Just before Christmas 2003, I received the following email:
“ Dear Martin,...Re: HEALTHY 25% DISCOUNT ON HEART SCAN FOR YOU AND YOUR EXECUTIVE TEAM. Give yourself and your executive team an early Christmas present this year or help them make a New Year's resolution that is easy to keep. Either way, our 25% discount on heart scan appointments before 31 January 2004 is a healthy gift. A heart scan is normally $415 including GST.”
A prominent executive endorsed the offer, saying, “ I have had a heart scan and so has my wife. You owe it to yourself and your family.” It went on to give contact details of a company offering heart and body scanning.
Such targeted marketing, long a tactic in the commercial world, is now on the march in medicine. The benefits of virtual colonoscopy and body scans are aggressively marketed to the “worried well”. Cures for sexual dysfunction or miraculous repair of visual defects enjoy similar paid publicity. Some would say, why not? It is the consumer's right to choose and buy in a free market!
However, the growth in direct medical advertising has occurred without being widely debated in the community or within the profession. This is in stark contrast to the recent vigorous debate on direct advertising of pharmaceuticals to consumers.

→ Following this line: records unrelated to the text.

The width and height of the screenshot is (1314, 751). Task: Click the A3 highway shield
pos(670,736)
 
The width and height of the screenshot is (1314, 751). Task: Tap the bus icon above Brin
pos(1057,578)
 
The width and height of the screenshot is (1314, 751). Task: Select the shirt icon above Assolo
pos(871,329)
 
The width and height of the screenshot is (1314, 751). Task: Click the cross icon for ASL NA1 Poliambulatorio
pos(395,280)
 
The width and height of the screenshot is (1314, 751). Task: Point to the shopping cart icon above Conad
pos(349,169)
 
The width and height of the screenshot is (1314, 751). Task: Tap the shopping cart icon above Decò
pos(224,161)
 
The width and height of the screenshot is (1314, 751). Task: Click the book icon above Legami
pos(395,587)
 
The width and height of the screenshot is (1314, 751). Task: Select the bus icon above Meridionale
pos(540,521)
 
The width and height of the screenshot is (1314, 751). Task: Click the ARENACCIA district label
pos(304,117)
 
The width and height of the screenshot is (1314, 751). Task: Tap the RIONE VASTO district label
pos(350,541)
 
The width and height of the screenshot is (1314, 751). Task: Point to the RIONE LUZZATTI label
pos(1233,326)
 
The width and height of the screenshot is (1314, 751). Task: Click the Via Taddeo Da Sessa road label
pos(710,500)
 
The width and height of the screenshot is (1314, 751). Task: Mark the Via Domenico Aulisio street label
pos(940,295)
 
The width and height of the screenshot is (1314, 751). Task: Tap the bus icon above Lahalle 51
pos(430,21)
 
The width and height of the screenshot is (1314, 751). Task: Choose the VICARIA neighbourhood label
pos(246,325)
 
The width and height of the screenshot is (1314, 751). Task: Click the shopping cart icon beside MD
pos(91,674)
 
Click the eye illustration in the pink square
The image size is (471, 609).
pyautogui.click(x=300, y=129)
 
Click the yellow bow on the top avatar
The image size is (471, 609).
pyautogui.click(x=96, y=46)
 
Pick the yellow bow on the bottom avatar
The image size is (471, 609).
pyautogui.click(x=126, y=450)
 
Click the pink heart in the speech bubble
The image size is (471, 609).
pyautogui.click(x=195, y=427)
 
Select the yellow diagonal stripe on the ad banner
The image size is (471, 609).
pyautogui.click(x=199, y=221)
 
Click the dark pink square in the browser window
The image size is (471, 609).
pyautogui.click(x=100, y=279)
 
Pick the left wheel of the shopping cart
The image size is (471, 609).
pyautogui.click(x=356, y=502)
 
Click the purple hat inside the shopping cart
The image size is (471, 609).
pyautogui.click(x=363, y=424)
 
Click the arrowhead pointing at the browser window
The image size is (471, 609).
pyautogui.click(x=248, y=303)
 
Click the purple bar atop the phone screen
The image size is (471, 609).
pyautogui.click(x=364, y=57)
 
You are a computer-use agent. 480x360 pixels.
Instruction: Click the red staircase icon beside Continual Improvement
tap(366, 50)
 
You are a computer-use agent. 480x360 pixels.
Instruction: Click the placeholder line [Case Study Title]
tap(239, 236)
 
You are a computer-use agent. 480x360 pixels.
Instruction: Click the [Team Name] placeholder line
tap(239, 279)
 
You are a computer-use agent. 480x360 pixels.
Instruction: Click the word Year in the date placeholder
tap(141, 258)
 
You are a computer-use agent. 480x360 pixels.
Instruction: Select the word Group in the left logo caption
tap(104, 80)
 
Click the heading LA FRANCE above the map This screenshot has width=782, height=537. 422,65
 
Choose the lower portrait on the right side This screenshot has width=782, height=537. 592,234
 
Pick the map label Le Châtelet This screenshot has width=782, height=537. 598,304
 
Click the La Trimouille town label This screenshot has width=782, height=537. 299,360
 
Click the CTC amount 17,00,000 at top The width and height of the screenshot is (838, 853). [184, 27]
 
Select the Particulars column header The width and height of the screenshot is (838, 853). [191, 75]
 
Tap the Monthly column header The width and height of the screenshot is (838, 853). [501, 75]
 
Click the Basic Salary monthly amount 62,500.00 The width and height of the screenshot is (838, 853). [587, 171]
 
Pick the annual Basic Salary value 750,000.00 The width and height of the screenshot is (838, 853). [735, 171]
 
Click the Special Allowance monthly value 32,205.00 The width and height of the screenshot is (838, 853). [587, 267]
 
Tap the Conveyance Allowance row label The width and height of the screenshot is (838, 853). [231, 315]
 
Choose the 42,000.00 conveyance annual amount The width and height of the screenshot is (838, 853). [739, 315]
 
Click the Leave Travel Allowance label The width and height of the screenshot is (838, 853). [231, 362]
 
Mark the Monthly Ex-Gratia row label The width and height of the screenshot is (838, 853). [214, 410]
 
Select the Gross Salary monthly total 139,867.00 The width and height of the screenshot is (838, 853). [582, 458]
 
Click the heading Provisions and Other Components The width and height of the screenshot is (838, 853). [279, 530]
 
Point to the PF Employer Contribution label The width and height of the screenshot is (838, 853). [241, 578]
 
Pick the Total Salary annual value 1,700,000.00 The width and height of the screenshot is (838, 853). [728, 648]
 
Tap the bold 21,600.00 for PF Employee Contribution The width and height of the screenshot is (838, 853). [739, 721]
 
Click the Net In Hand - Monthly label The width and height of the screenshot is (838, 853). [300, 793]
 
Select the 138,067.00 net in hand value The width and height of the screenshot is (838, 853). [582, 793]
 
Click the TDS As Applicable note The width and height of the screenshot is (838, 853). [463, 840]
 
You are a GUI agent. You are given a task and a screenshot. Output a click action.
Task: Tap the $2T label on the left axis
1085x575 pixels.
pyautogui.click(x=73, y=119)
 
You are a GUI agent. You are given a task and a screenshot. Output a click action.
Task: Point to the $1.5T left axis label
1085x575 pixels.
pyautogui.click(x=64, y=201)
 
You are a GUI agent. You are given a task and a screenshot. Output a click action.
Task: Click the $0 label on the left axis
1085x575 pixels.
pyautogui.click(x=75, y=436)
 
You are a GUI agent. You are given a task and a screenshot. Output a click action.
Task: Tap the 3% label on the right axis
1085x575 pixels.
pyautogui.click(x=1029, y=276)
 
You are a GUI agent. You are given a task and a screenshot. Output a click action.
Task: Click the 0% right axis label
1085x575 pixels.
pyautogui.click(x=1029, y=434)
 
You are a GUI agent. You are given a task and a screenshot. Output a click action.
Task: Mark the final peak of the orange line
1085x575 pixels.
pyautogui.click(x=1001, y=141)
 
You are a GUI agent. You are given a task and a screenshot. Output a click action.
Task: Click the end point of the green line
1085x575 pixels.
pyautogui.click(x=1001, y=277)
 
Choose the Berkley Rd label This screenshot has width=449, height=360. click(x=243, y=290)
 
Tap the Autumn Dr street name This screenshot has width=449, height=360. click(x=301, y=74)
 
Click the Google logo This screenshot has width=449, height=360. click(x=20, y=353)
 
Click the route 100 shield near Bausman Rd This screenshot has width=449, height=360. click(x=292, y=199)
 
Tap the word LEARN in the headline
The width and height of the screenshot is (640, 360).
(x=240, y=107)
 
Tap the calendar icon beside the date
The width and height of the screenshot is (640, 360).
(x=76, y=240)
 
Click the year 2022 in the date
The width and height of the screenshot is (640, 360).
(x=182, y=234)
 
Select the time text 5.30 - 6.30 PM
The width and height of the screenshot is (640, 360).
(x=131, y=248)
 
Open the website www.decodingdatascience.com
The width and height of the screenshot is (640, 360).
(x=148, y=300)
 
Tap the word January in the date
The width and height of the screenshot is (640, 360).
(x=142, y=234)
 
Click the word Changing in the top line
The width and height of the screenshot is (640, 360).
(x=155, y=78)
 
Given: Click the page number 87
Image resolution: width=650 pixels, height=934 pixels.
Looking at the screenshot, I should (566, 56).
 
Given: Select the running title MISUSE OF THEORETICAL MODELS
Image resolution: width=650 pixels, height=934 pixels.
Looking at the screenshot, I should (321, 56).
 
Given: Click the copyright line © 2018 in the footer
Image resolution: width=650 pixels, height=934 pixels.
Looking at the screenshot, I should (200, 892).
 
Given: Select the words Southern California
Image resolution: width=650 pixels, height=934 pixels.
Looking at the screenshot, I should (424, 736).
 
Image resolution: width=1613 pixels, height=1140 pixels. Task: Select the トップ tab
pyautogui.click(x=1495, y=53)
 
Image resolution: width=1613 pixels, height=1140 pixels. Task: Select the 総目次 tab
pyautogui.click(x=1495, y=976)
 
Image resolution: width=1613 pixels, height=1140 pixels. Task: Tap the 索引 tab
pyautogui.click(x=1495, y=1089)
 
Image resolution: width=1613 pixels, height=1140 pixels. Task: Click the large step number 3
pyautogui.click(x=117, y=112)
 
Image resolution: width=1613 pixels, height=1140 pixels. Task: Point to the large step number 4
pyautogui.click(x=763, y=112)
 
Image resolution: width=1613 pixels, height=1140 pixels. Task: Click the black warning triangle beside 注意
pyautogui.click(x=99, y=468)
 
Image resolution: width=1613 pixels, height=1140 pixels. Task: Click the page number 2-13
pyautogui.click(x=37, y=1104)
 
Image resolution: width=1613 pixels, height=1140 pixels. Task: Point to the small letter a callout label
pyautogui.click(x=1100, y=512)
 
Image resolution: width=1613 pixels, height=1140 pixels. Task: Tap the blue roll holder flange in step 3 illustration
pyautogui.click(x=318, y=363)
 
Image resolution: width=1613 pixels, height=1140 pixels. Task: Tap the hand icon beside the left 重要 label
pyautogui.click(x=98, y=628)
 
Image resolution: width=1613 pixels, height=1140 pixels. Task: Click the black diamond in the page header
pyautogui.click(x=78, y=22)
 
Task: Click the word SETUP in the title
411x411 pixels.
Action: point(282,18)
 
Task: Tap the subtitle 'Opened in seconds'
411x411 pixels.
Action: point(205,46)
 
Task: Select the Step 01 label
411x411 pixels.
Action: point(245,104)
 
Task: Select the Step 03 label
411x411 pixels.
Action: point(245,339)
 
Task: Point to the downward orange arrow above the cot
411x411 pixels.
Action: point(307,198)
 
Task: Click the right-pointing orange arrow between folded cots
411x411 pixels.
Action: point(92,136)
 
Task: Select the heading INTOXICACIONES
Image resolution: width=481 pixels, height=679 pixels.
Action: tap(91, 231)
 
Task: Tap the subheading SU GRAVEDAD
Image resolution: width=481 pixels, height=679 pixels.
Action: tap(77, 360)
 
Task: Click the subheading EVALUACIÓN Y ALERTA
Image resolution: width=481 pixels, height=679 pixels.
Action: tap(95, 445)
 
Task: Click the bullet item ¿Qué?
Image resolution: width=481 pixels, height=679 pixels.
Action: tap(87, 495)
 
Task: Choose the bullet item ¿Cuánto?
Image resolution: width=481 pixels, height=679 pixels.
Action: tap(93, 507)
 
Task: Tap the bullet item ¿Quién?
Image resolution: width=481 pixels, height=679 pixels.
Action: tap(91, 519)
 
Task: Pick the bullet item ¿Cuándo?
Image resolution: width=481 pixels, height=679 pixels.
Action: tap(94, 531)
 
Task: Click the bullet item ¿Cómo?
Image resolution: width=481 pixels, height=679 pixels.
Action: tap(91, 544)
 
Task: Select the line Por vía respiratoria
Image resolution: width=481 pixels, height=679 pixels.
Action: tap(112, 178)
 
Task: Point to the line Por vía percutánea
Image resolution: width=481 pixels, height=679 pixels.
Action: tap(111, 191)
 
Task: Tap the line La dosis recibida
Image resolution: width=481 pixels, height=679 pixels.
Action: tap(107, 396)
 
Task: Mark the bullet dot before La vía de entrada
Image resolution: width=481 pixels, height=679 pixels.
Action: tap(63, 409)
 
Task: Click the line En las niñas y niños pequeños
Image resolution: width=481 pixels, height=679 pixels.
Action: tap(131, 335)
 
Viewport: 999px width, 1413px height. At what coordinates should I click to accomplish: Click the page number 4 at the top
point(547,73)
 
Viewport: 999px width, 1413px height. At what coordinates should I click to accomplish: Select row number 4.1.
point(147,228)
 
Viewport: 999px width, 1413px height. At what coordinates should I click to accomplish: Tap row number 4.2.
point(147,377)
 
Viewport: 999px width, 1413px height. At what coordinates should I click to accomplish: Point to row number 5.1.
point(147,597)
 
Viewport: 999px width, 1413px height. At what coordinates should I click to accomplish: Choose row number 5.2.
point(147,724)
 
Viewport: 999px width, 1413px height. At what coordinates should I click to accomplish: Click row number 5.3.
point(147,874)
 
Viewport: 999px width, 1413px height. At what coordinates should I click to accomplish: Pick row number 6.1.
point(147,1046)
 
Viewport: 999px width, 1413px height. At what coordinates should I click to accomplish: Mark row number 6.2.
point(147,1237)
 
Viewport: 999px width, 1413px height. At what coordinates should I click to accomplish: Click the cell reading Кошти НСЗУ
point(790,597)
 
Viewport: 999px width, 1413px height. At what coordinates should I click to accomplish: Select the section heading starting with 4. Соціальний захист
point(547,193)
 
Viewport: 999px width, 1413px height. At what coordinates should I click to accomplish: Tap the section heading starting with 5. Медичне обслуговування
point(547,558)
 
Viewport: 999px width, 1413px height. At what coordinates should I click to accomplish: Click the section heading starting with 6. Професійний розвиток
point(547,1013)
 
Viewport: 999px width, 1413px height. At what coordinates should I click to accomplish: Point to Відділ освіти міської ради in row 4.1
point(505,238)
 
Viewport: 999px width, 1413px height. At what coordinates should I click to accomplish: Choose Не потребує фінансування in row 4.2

Some would argue that medical advertising is adequately controlled by legislation, such as the Trade Practices Act 1974, which prohibits misleading or deceptive advertising, unconscionable conduct and misrepresentation.
But has medicine now been reduced to a trade bound by trade precepts?
Has not the time come for our professional bodies to tackle direct medical advertising? National guidelines, developed and endorsed by our profession, are the least we should expect.